This Wiki Entry reviews the results of a month-long attachment at Defence Science & Technology Agency, detailing the process of progressing from basic Machine Learning theory to building, training and testing models. Recent breakthroughs in Machine Learning, be it AlphaGo, Deepfakes or sophisticated Object Detection models, largely use Deep Learning frameworks. The project aims to create an Object Detection model using Deep Learning to detect classes of our choice. The TensorFlow library and application programming interface was used in conjunction with pre-trained models found on Github TensorFlow Detection Model Zoo and most of the work was done on Google Colaboratory. Different models have their own strengths and limitations and to find the one best suited for your needs, a certain degree of trial and error with model architectures and hyperparameters is required.
The project aims to create an Object Detection Model with the Deep Learning framework for detecting objects of any class we choose by providing it sufficient training data. Resources used to create the model are Github repositories containing pre-trained models, TensorFlow libraries and application programming interfaces (APIs), LabelImg and Spyder.
The coding was done in Python on Google Colaboratory, utilising the free Graphics Processing Unit (GPU) to speed up training.
Supplementary resources include YouTube videos and links to other online resources for an introduction to concepts we had not learnt as well as explanations from mentors.
The videos helped to provide us with a rough understanding of Deep Learning before diving into the theory behind such models and how some models can be further optimized such as CNNs to Faster RCNNs to achieve different goals.
To progress to Object Detection, we first started off with Image Classification. This would be beneficial in our progress towards our end goal since Object Detection can be thought to be consisting of two steps, firstly locating an object and secondly recognising what the object is, in other words, an advanced form of Image Classification.

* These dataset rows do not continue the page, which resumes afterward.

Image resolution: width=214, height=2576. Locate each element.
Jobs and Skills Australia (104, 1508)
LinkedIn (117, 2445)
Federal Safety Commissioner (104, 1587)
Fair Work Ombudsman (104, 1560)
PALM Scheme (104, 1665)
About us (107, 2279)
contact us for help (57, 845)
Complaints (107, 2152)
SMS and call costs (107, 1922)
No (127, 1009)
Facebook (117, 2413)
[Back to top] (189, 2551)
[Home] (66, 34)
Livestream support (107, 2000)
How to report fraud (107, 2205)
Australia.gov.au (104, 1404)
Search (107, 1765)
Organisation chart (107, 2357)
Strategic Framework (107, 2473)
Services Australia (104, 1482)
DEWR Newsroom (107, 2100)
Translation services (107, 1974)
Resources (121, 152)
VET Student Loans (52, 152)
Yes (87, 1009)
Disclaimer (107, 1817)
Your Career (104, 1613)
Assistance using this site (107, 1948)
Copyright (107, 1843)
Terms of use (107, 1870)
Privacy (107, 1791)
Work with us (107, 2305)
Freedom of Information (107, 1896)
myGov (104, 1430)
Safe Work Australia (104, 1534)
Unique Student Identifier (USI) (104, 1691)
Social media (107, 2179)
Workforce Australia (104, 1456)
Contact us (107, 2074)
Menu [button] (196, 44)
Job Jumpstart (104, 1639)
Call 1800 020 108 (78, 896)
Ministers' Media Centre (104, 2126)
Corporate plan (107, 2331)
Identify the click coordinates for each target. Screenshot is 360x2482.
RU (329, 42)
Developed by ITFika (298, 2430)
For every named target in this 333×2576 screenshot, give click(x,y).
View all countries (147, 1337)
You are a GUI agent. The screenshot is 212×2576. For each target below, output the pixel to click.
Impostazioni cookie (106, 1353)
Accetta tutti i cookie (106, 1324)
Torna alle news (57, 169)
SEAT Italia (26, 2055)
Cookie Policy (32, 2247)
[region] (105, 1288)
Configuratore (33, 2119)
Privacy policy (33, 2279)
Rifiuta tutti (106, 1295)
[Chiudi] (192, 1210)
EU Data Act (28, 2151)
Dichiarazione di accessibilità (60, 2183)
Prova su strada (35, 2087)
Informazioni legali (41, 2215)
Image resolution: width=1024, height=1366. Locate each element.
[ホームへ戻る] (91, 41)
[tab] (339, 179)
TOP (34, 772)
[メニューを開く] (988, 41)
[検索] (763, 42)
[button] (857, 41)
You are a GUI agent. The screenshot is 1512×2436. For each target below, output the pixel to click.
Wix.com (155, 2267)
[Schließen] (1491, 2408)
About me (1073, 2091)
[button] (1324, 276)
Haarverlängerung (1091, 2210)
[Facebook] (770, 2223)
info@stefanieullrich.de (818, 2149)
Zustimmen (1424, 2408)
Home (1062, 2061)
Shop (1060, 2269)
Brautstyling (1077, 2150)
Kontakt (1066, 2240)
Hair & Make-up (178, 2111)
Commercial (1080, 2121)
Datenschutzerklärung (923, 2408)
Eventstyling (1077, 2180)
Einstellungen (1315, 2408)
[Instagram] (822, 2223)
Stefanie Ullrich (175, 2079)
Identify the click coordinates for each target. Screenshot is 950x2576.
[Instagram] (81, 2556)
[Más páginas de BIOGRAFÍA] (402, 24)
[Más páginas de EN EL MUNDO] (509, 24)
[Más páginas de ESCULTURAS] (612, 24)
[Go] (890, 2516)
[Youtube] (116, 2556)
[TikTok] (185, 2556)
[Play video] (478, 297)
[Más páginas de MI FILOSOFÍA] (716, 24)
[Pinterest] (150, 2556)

We built and trained a simple Image Classification model from an Artificial Intelligence (AI) camp last year by following a step-by-step guide. We then proceeded to use a dataset (Google’s QuickDraw) and built an Image Classification model with and without Transfer Learning using a brief template our mentor provided us and by referencing other notebooks.
One of the challenges faced was trying to split the entire dataset into portions for training, validating, and testing our model. Initially, we were not aware of a pre-existing train_test_split function from sklearn that would handle the splitting for us but with our mentor’s help we managed to successfully split our dataset.
Another challenge faced was during Data Pre-processing. The QuickDraw “images” were in the form of numpy arrays, in grayscale, but during Transfer Learning, the pre-trained VGG16 Model we used had an input of 3 colour channels. This is because VGG16 was trained on the ImageNet database, which has RGB images. This was fixed by converting the array to an image, resizing as necessary and converting to RGB before converting the image back to the numpy array.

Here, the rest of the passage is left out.